Nel 2019, la cima meridionale del massiccio del Kebnekaise era stata retrocessa al secondo posto nella classifica delle montagne svedesi dopo che un terzo del suo ghiacciaio si era sciolto. La cima settentrionale del Kebnekaise, dove non ci sono ghiacciai, è ora la più alta del Paese. Il 14 agosto, la cima meridionale del Kebnekaise misurava 2.094,6 metri sopra il livello del mare, secondo le misurazioni eseguite dai ricercatori della stazione di ricerca Tarfala. Si tratta dell’altezza più bassa che sia mai stata misurata dall’inizio delle misurazioni negli anni ’40, ha spiegato l’università in una dichiarazione.
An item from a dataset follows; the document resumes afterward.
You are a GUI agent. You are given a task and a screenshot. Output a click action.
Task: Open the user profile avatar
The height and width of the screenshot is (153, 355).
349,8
“La riduzione della cima può essere principalmente spiegata dall’aumento delle temperature dell’aria ma anche dai cambiamenti delle condizioni del vento, che influenzano i punti in cui si accumula la neve in inverno”, si legge nella dichiarazione.
La cima meridionale del Kebnekaise ha raggiunto un’altezza massima di 2.118 metri a metà degli anni ’90. Il massiccio del Kebnekaise si trova circa 150km a nord del Circolo Artico nella catena montuosa scandinava che si estende su ampie zone della Norvegia settentrionale e della Svezia. Kebnekaise è caratterizzato dalla presenza di due vette principali, una meridionale ghiacciata, soggetta alla riduzione di massa, e una settentrionale rocciosa, che non altera le proprie dimensioni ed è ora la più elevata della regione.